|Abstract or Summary
- Volatile hydrophobic compounds (HOCs) brought into soil and sediment
systems represent a serious threat to the environment. Dissolved
organic carbon (DOC) may exert an important influence over the total
aqueous solubility and mobility of organic pollutants through their
incorporation into micelles or the formation of soluble complexes.
To date, however, it is not clear whether DOC interacts with nonionic
volatile HOCs under natural conditions. Also, very little is known
about the influence of DOC-type and other environmental parameters.
A static headspace analysis technique was used in combination with
gas chromatography to determine the extent of interactions between
DOC and benzene, toluene, and chlorobenzene. Three different types
of DOC were compared: a natural water-soluble extract (WSE) obtained
from a Cumulic Humaquept (Labish Series), a commercial humic acid
(HA), and a high purity fulvic acid (FA). In factorial experiments,
the effect of type and concentration of DOC, solution pH, preparative
treatment of DOC solutions, and hydrophobicity of HOCs was examined.
DOC concentrations in the experiments ranged from 1.3 to 36.5
mmol-L⁻¹, the ionic background was made up by 0.10 M KC1, and the temperature was held constant at 25 °C. The solution pH in different
experiments was 4.0, 6.5, and 9.0. The acidity of classes of DOC
functional groups, the influence of solution pH on the degree of
DOC-protonation, and the maximum number of protons complexed per mol
DOC were determined for WSE, HA, and FA through continuous
potentiometric titrations. Basic solutions 9.36 mM in DOC were
titrated with HC1 under N₂ in a 0.1 M KC1 ionic background at 25 °C.
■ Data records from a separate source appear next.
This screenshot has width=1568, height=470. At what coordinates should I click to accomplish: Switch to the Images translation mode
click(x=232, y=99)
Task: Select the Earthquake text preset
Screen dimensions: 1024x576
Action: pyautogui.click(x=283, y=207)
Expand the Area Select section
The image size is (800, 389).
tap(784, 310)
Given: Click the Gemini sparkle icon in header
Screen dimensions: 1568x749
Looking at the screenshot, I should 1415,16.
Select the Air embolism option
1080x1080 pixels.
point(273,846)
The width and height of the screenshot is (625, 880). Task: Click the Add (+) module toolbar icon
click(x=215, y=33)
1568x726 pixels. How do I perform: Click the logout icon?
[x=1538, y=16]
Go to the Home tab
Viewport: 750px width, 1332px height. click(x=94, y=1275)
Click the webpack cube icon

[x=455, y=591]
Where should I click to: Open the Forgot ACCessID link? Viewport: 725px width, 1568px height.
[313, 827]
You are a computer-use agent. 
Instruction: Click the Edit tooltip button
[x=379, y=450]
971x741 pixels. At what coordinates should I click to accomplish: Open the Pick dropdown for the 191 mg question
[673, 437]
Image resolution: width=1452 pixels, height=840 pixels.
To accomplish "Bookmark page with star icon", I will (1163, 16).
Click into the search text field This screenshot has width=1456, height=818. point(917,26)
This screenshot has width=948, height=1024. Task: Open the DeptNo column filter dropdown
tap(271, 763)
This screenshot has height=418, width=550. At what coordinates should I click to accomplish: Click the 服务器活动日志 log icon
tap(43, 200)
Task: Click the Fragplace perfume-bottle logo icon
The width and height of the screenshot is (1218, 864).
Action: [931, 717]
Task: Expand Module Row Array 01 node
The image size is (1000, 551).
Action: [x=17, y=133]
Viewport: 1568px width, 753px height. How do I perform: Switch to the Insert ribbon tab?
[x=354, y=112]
At DOC concentrations ≥ 9.3 mmol-L⁻¹, a small percentage of HOC
molecules associated with DOC. However, no statistically significant
linear relation between DOC concentration and DOC-HOC interaction was
observed. Differences in the association of benzene, toluene, and
chlorobenzene with DOC were inconsistent with different DOC-sources.
Toluene exhibited a higher affinity for unfiltered and aged WSE- and
HA-solutions when compared with freshly prepared, filtered solutions
of the same materials. Most HOC molecules associated with DOC at pH
6.5. HA and FA showed a significantly greater affinity for HOCs than
WSE. This reflects the acidic functional group properties of the
WSE displayed the greatest capacity to complex protons,
although the FA and HA functional groups were more acidic. WSE, FA,
and HA complexed a maximum number of 0.196, 0.158, and 0.136 mol
H-mol⁻¹ DOC, respectively. Formation functions of WSE, HA, and FA
calculated from titration data were fitted to a chemical model
through a non-linear least-squares minimization program in order to
obtain conditional protonation constants (cK) for classes of
functional groups. Log cK values were 5.52 and 9.12 for WSE, 4.87 and 8.77 for FA, and 4.75, 7.62, and 9.39 for HA. These values were
in agreement with protonation constants obtained through a graphical
procedure. A comparison of the data obtained for WSE, HA, and FA
from association and titration experiments shows that the capacity to
complex protons and the affinity for HOCs are inversely related.
The relatively high functional group content of WSE corresponds to a
relatively low hydrophobicity, as expressed in the small extent of
WSE-HOC interactions when compared with HA and FA.